The current flag of Chile (shown above) was officially adopted on October 18, 1817.
The flag is modeled after the U.S. Stars and Stripes. Blue represents the color of the high-mountain skys, white is symbolic of the snow in the Andes Mountains, and red symbolizes the blood shed during the long struggle for independence from Spain.
History of the Flag of Chile
Chile adopted the Flag of the Transition after the Battle of Chacabuco, which was a triband with blue, white, and red stripes. Although the flag was well received by Chileans, it could not be used in official matters because it resembled the flags of both the Netherlands and France. As a result, the flag was receded five months later. The current flag of Chile was designed by Antonio Arcos, and then supported by Minister of War Jose Ignacio Zenteno for use as the national flag. The original version of the flag had a slightly tilted star, with a smaller eight-pointed star at the center, as well as a coat of arms in the middle of the flag.

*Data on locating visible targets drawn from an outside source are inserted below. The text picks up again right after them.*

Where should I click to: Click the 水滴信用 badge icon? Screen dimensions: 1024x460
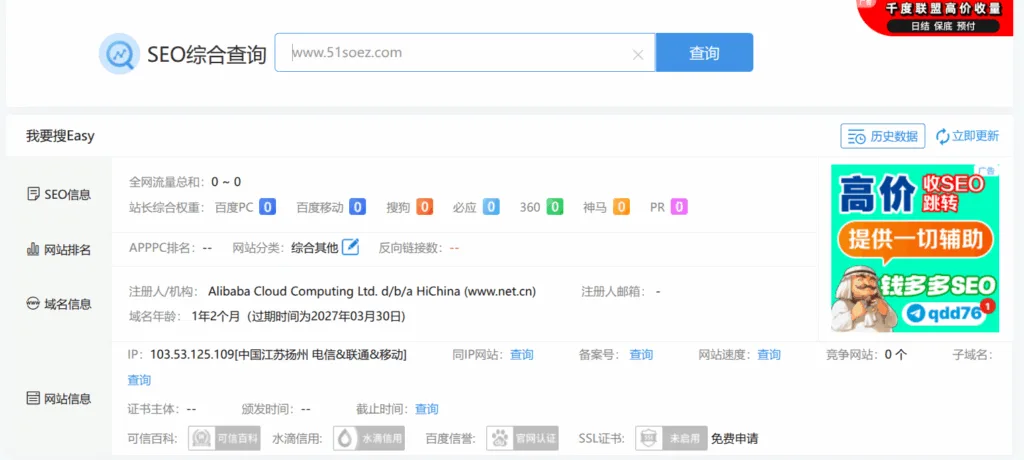point(368,438)
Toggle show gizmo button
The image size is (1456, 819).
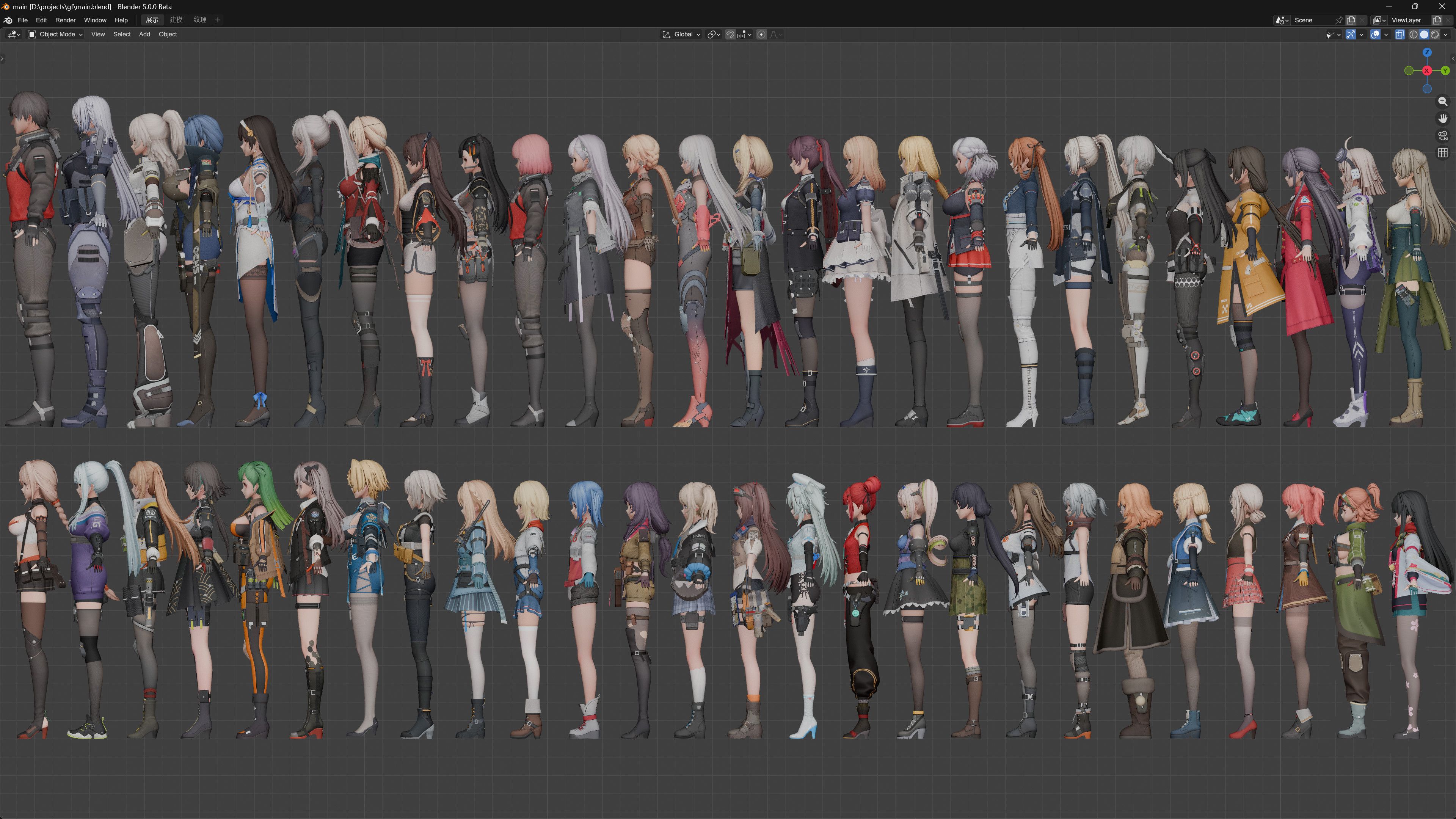pyautogui.click(x=1350, y=35)
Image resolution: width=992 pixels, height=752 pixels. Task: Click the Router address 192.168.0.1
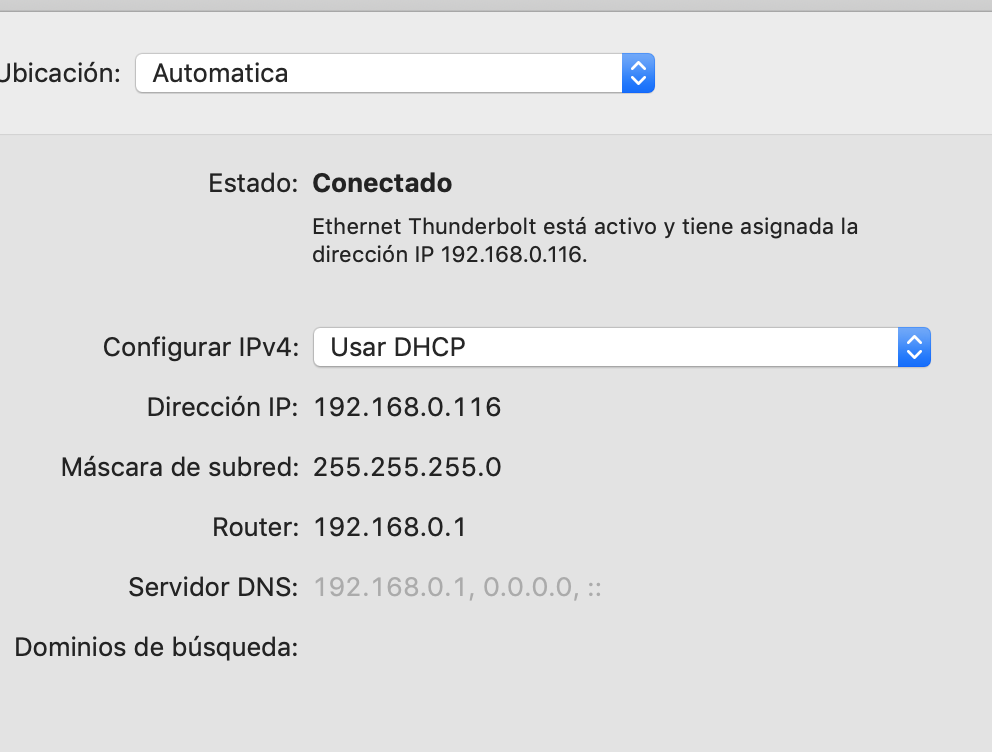coord(390,527)
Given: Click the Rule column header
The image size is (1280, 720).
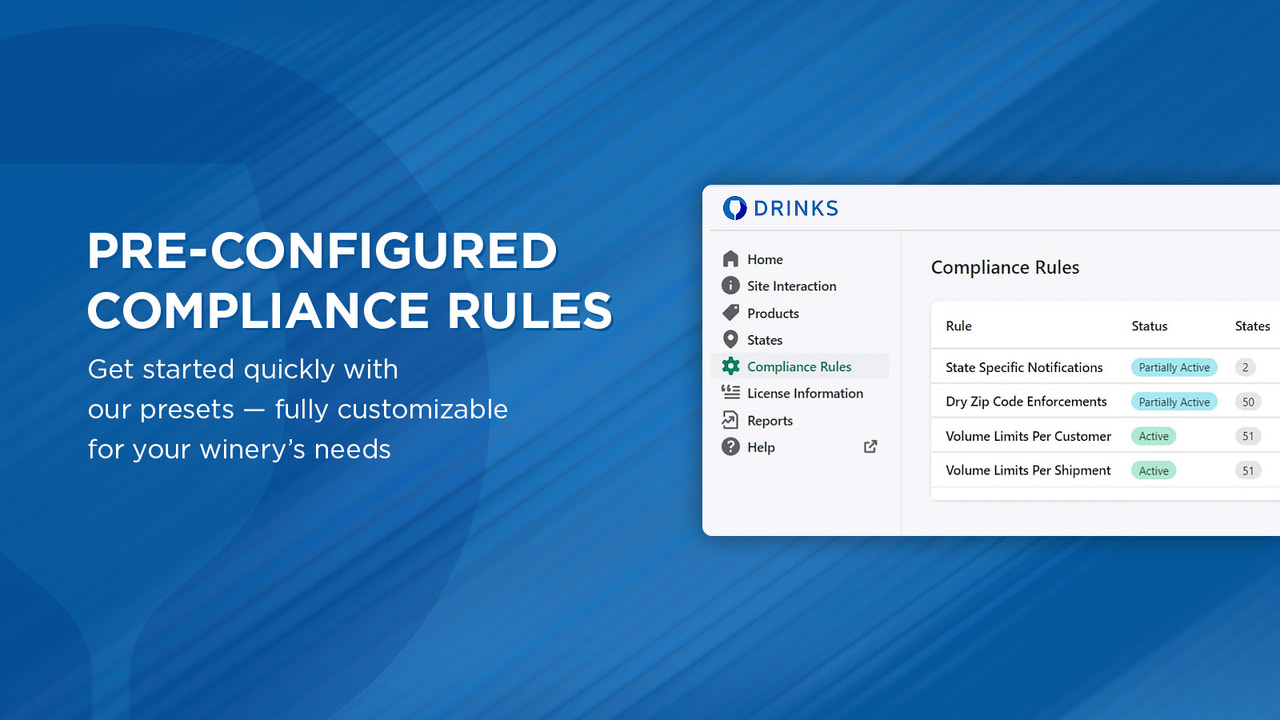Looking at the screenshot, I should pos(957,326).
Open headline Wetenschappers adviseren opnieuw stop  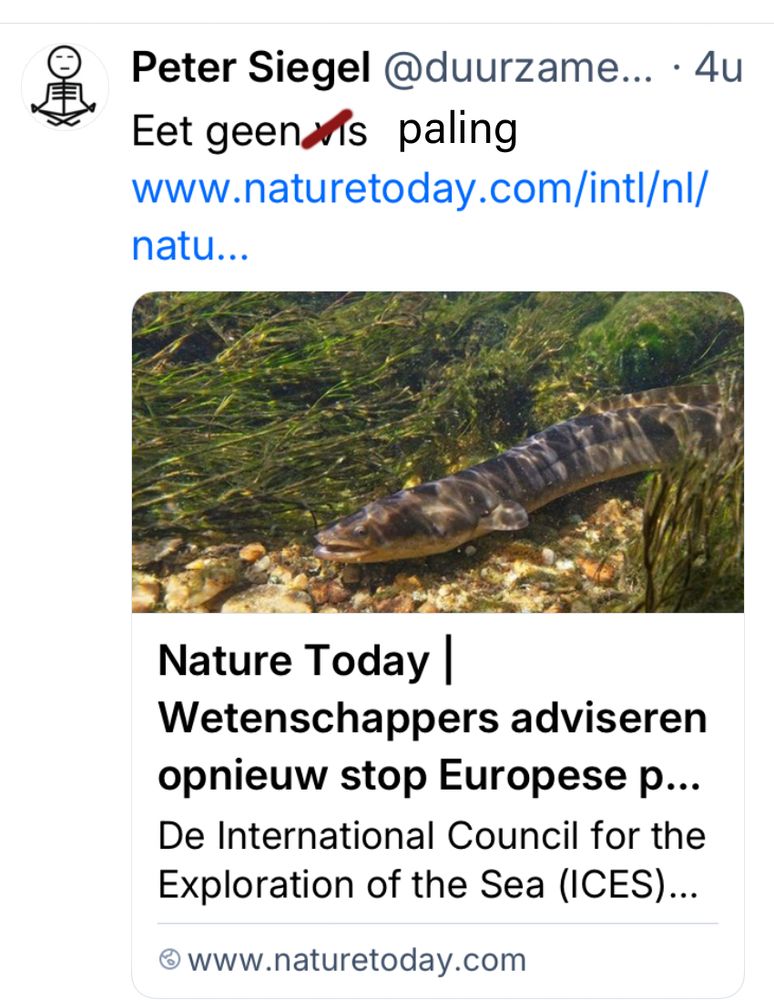[x=432, y=718]
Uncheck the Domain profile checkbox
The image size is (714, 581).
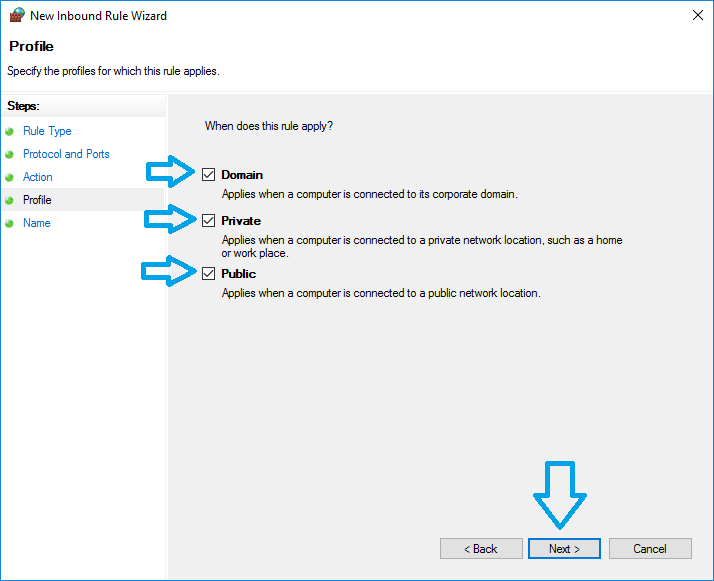pos(209,175)
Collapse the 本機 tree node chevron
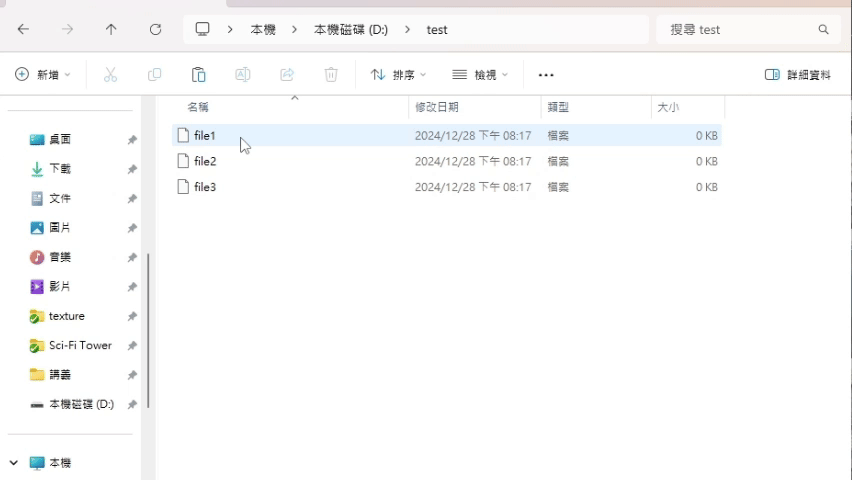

Use of the star can be traced back to the Mapuche. However, the design proved to be challenging to construct and consequentially, the asterisk and the coat of arms were removed. Additionally, the star was also upright rather than tilted.
Hoisting the Flag
Chilean law stipulates that the flag must be hoisted on the tip of a white pole. If raised along with other flags, the Chilean flag must be of equal size or taller. It must be raised on the left side if the number of flags to be raised is even and at the center in case of an odd number. Since 2011 the public is allowed to use the flag without state consent. All Chilean public and private residences are required to display the flag on the following days, which mark Navy Day, National Day, and Army Day, respectively: 21 May, 18 September, and 19 September. Failure to display or incorrect display of the flag on these dates can result in fines by the state.